EXERCISES TO COMPLETE:
1. In the forum thread about the toilet tank aquarium, what capacity does one reply give for the aquarium?
2. Sum up the forum thread about the toilet tank aquarium in two sentences.
3. Carry the forum thread about the toilet tank aquarium forward from its last post.

EXCERPT TO READ:
◆ ◆ ◆ ◆
# Fish n Flush Toilet Tank Aquarium!!



## a1Matt (13 Apr 2009)

Truly ridiculous!....


http://cgi.ebay.co.uk/Fish-n-Flush-Toil ... 240%3A1318


----------



## amy4342 (13 Apr 2009)

, I would feel really paranoid about going to the toilet  !


----------



## Ed Seeley (13 Apr 2009)

At least the fish are kept separate from the cistern tank! However that's a bit of a small aquarium in the end at 2.2gallons!!!!  Barely big enough for any fish!


----------



## Simon D (13 Apr 2009)

Could easily be set up for water changes and no waste


----------



## George Farmer (13 Apr 2009)

There's an upgraded version, available in opti-*hite.
◆ ◆ ◆ ◆
DATA EXCERPT:
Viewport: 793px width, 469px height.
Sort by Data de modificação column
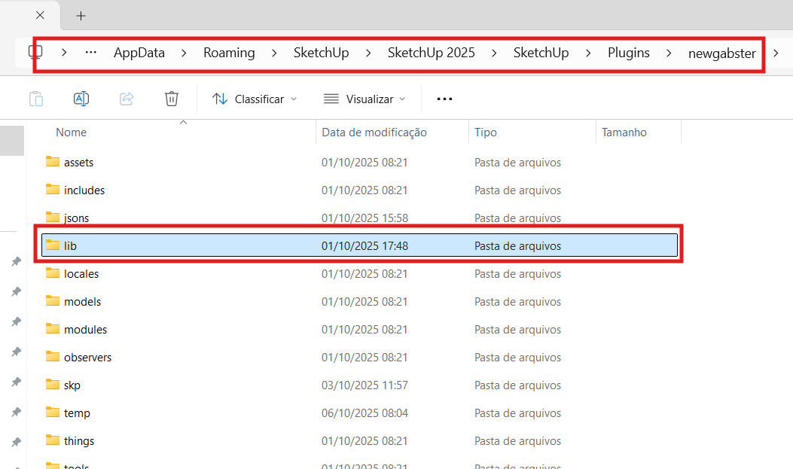click(x=374, y=132)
◆ ◆ ◆ ◆
ANSWERS IN ORDER:
1. 2.2 gallons

2. Forum members reacted to a link for the Fish n Flush toilet tank aquarium, with one calling it truly ridiculous and another saying they would feel paranoid about going to the toilet. One reply noted that the fish are kept separate from the cistern tank but that 2.2 gallons is barely big enough for any fish, while another said it could easily be set up for water changes and no waste.

3.
----------



## a1Matt (13 Apr 2009)

George Farmer said:
			
		

> There's an upgraded version, available in opti-*hite.


----------



## aaronnorth (13 Apr 2009)

George Farmer said:
			
		

> There's an upgraded version, available in opti-*hite.



 one of the best jokes i have heard


----------



## Nick16 (13 Apr 2009)

thats pfunny. you get some good points for that mate! However we dont want to 'brown' the forum.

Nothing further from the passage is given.